This is just a quick-and-dirty round of impressions. It is not made any easier bu the fact that I cannot very well do much without programming. But basically:
- K-core reductions have a big problem: they tend to generate graphs that are highly connected, and become difficult to read, even for low numbers of nodes. I can see the codes, but visually not really keeping track of which code is connected to which. This is true of all types of K-core reduction.
- Giatsidis has the opposite behaviour: graphs reduced to a small number of codes tend also to have few edges, and they break down into many connected components. A clear giant component is still visible at ~150 codes, but for smaller ones (~50 codes) the giant component breaks down completely. This is not necessarily a problem. Additionally, it tends to produce trees. This may be a problem, as clearly trees cannot be interpreted as hierarchies of codes, and then you do not really know what you are seeing. Triangles and clusters of triangles help see deep, multi-way relationships.
- Clique is like Giatsidis, but even more extreme.
- I have formed an opinion about the qualitative side of the different reduction methods (do they highlight different things?), but I will not share it here, as I do not want to influence Amelia unduly.
So, here is a suggestion for representing this result in one figure.
- Consider a smaller domain (0-200 nodes, for example).
- Put your curves onto one single graph
- Use the same scale for both axis; if this is impractical, draw a reference 45° line, the locus where the number of nodes is equal to the number of edges.

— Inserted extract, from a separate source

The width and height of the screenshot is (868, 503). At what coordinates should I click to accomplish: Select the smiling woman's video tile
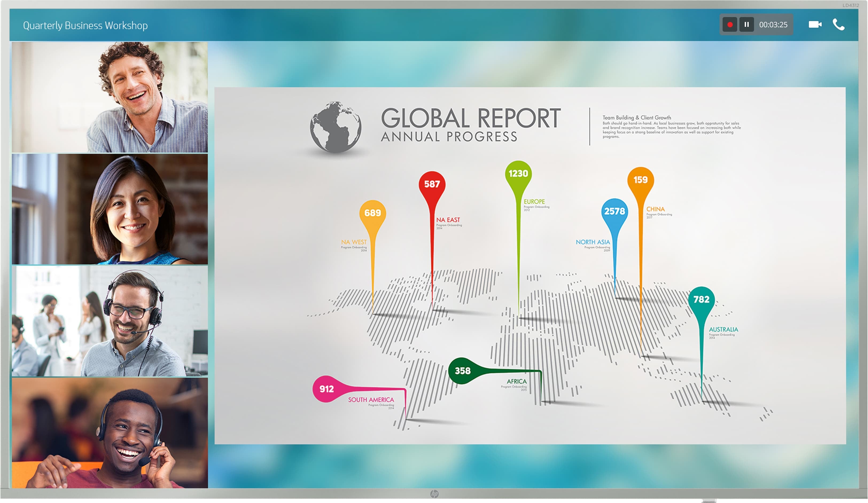tap(110, 209)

This will show us how different techniques reduce the graph in the relevant domain. Your own work, @melancon, tells us that networks where
number of edges > 4 x number of nodes become unreadable. Ideally, we still want a giant component to emerge, as that will represent the core of the study. This means that the optimal zone is somewhere between 1.1 and 4 edges per each node.
It would be simple to also make curves depicting the number of connected components vs. the number of nodes for each method. I am not sure what that would teach us, because I am an unsure as to how @amelia would interpret a graph divided into many components.
Final issue: I think @amelia needs a bit of help in arriving at graphs that she can attempt to interpret. At the very least, she needs encouragement to install Tulip, and a little help to start engaging with the files.